High poverty and high crime have put the north side in a precarious place, city officials said. Blight, made worse by aging housing, poor sidewalks and a lack of street lights, has crept into the neighborhood. That is why the city plans to spend $3 million in neighborhood improvements.

“I used to know everyone up and down the street. Now I don’t,” Martinez said, standing in front of her home on Lee Avenue. “Anything to improve the look of the neighborhood will go a long way.”

Pending Fort Worth City Council approval in January, the north side will be the third neighborhood targeted with capital improvements designed to improve safety, aesthetics and investment. Stop Six and Ash Crescent have benefited from the program in past years, but the north side will be the largest and broadest application of the program.

Aubrey Thagard, director of the city’s neighborhood services department, called the north side target “our most ambitious undertaking yet.”

“It isn’t necessarily the most dire, but it is an area that needs stabilization,” Thagard said. “We can stop the decay.”

More than 11,600 people live on the north side, almost three times the populations of Stop Six and Ash Crescent combined. The improvements in those neighborhoods targeted specific areas of concern.

Councilman Carlos Flores, who lives on the north side, says the goal in his neighborhood is “to uplift the whole community.”

Already the area benefits from a Neighborhood Empowerment Zone, which waives fees and allows owners to apply for tax breaks for home improvements. In the 1400 block of Lee Avenue, five new homes are under construction through a city partnership designed to encourage home ownership.

The majority of north side homes are about 70 years old, Flores said, and they are “legacy homes” passed down from generation to generation. As they age, lower- or fixed-income residents can struggle to maintain them.

“As people see the city investing in their neighborhood, they’ll start making their own improvements,” he said. “We can stabilize the fabric of the neighborhood.”

Flores is hoping the investment will be as successful as it has been in Stop Six and Ash Crescent.

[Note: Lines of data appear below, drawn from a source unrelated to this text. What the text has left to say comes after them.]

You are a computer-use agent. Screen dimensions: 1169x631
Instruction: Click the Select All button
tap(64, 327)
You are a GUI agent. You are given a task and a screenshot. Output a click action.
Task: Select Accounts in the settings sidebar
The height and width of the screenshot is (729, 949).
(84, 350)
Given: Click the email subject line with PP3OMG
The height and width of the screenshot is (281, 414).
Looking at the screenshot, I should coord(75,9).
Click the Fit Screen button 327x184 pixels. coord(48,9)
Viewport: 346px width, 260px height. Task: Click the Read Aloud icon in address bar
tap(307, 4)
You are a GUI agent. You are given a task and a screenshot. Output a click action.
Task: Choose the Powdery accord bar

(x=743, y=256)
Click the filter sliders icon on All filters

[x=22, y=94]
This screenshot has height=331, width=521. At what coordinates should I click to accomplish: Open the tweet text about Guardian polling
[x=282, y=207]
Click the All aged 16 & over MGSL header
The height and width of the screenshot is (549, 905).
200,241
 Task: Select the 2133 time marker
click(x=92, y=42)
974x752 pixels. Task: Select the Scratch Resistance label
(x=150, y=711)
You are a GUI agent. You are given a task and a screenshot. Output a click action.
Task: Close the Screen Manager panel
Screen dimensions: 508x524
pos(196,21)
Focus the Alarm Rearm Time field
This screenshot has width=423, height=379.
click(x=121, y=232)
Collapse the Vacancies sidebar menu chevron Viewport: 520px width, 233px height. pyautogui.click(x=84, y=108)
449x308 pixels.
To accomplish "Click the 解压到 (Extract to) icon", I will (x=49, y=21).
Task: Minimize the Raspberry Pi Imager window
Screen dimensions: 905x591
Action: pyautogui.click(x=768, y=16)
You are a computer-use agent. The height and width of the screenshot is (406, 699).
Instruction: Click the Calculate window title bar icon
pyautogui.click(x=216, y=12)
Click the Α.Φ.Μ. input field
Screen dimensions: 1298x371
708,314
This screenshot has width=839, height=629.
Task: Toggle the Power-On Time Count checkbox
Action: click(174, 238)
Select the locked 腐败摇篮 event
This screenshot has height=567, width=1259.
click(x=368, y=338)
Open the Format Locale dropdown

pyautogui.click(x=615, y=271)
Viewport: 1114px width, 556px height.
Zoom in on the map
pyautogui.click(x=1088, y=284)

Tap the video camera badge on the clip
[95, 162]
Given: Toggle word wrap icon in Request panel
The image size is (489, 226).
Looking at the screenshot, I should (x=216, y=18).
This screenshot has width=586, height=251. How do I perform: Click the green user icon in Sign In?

In Stop Six, a historic east Fort Worth neighborhood, crime has dropped 23 percent and home values have increased 24 percent since the city began work there.

Ash Crescent, which is in Councilwoman Kelly Allen Gray’s district, has also seen improvements since the city started investing earlier this year. About 170 tons of trash and brush were removed from overgrown streets and vacant lots, and the city identified about 15 substandard homes, she said.

Before the city targeted the area, the neighborhood lacked an association or “collective voice for change,” she said. Now the Belmont Neighborhood Association spurs community involvement.

“I would say community pride was very low. On a scale of one to 10, it was about a two,” Gray said, adding that the city’s one-time investment has sharply improved morale.

The north side’s crime rate of 71 offenses per 1,000 people is higher than the city’s of 61 but lower than that of Ash Crescent and Stop Six. Nearly 28 percent of its residents live at or below the poverty line and more than 9 percent of the neighborhood is unemployed.

About 39 percent of the residential properties are owned by landlords and 15 percent of homes are overcrowded, a concern for Flores, who said he wants to encourage home ownership.

The neighborhood hasn’t necessarily slipped, Flores said. Instead it is simply an older neighborhood built before sidewalks and curbs were typical.

Sidewalks dot the north side. Some streets have them, others don’t. One stretches in front of Martinez’s home, but ends a few houses down.

For her, improving walkability will be key.

“It can be dangerous,” Martinez said.

While the Fort Worth Stockyards is a prominent landmark north of downtown, the north side target zone stops short of North Main to focus strongly on the residential neighborhood. It’s roughly bound by 23rd Street in the north, Jacksboro Highway in the south, Ellis Avenue to the east and Roosevelt Avenue to the west. It largely follows the existing Neighborhood Empowerment Zone.

Next month, the city staff will ask the council to expand that zone as part of the targeting.

Along with the $2.87 million planned for the north side, other resources have been devoted to improving the area, Thagard said. In 2018, $5.4 million was invested in the north side Community Center, including Community Development Block Grants, to improve access for residents and expand the facility and programs.

The neighborhood services department will also reach out to community leaders to find out what else residents need, Thagard said.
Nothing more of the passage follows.